**Provided information:**
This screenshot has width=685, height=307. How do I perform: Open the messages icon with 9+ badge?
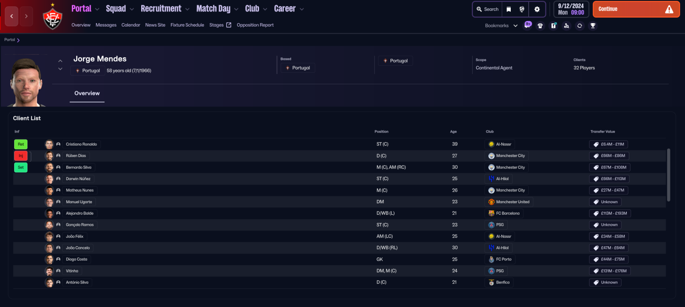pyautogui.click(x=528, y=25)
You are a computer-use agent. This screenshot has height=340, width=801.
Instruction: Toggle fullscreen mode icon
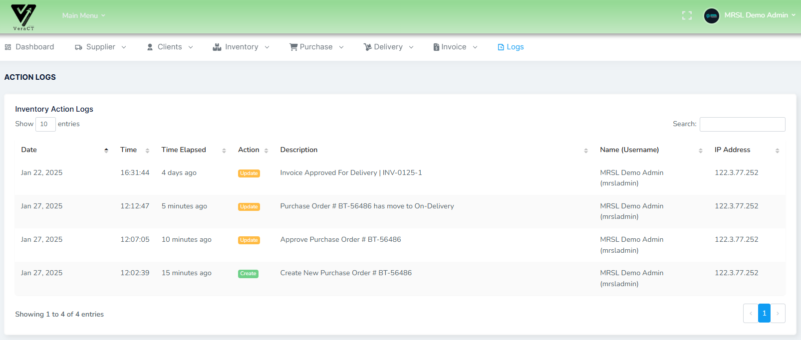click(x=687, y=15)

* * *

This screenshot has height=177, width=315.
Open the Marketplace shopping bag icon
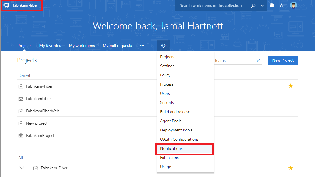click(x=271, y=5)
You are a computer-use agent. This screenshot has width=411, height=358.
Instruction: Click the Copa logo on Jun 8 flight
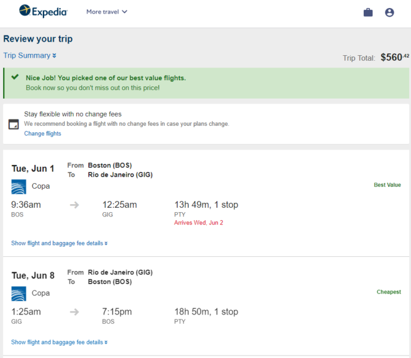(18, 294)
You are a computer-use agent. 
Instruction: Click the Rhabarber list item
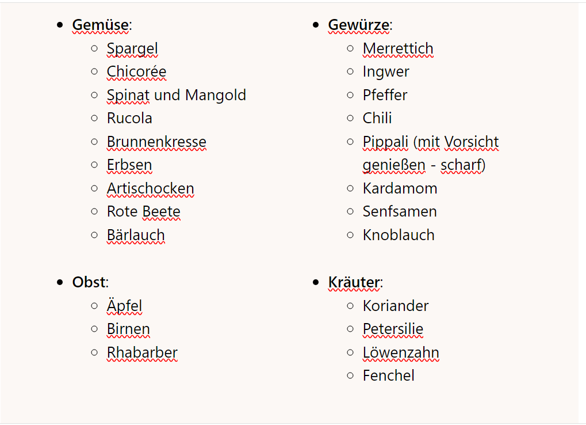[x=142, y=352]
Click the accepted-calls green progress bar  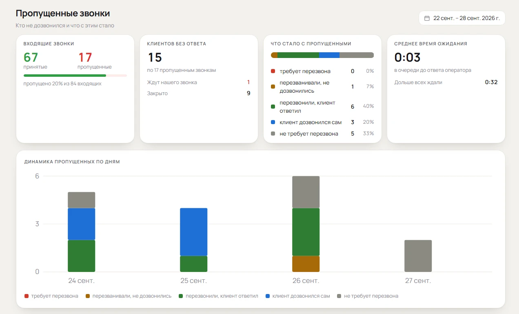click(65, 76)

* * *

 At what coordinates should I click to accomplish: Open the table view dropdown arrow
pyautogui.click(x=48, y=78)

**What to do:**
Within the entries above, how many lines hold the string "agent"? State the number with no other words.

**Task answer:**
3